LeetCode 74 _ Search a 2D Matrix 在二维矩阵中寻找指定数字是否存在
Description:
Write an efficient algorithm that searches for a value in an m x n matrix. This matrix has the following properties:
- Integers in each row are sorted from left to right.
- The first integer of each row is greater than the last integer of the previous row.
Example 1:
Input: matrix = [ [1, 3, 5, 7], [10, 11, 16, 20], [23, 30, 34, 50] ] target = 3 Output: true
Example 2:
Input: matrix = [ [1, 3, 5, 7], [10, 11, 16, 20], [23, 30, 34, 50] ] target = 13 Output: false
Solution:
这道题让我们判断在二位数组中是否存在它所给的数
看到这种让我们从有序的所有数中找出某数的题目,就是使用二分法来简化。
将二维数组可以看成是两类,首先根据第一列的值,找出target所在的行,例如Example 2中,10<13<23,通过二分法获得13应在第2行中,然后继续使用二分法确定最接近13的数的位置。

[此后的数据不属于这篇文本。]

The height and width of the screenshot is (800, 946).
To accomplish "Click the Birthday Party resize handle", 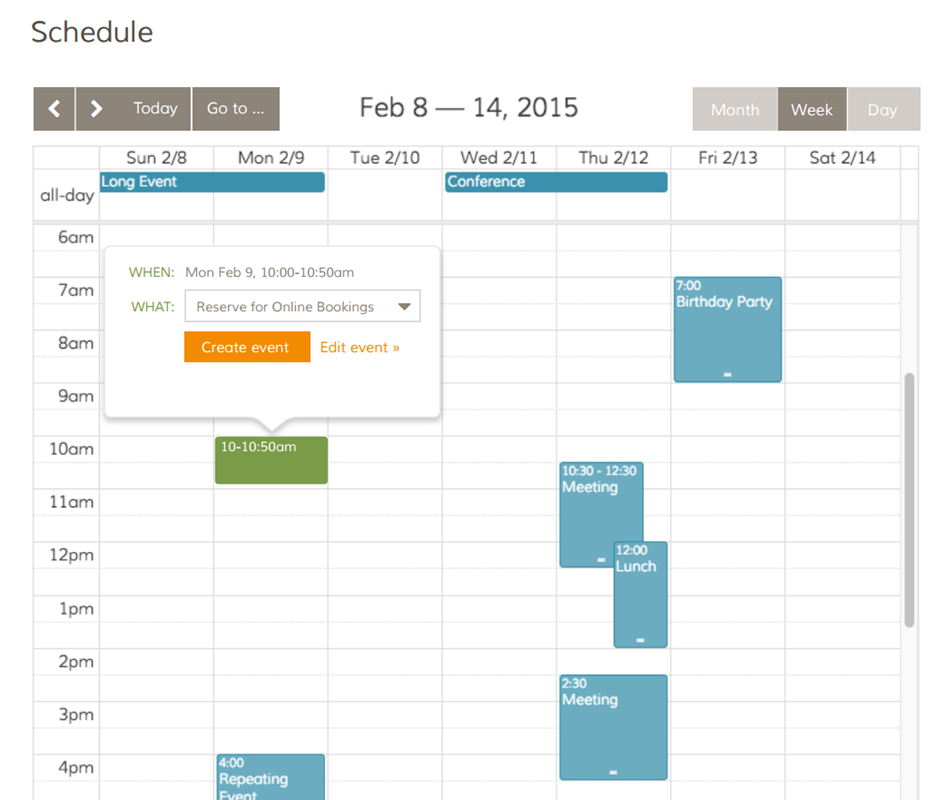I will click(x=727, y=375).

最后得到位置以后,将该处的数与target相比,相等即为存在该数,否则不存在。
Code:
public boolean searchMatrix(int[][] matrix, int target) { if (matrix.length == 0 || matrix[0].length == 0){ return false; } int row = matrix.length, col = matrix[0].length; if (target < matrix[0][0] || target > matrix[row-1][col-1]){ return false; } int top = 0, down = row; while(top < down){ int midRow = top + (down - top) / 2; if (matrix[midRow][0] <= target){ top = midRow+1; }else{ down = midRow; } } int left = 0, right = col; while (left < right){ int midCol = left + (right - left) / 2; if (matrix[top-1][midCol] <= target){ left = midCol+1; }else{ right = midCol; } } if (matrix[top-1][left-1] == target){ return true; }else{ return false; } }
提交情况:
Runtime: 0 ms, faster than 100.00% of Java online submissions for Search a 2D Matrix.
Memory Usage: 39.6 MB, less than 20.55% of Java online submissions for Search a 2D Matrix.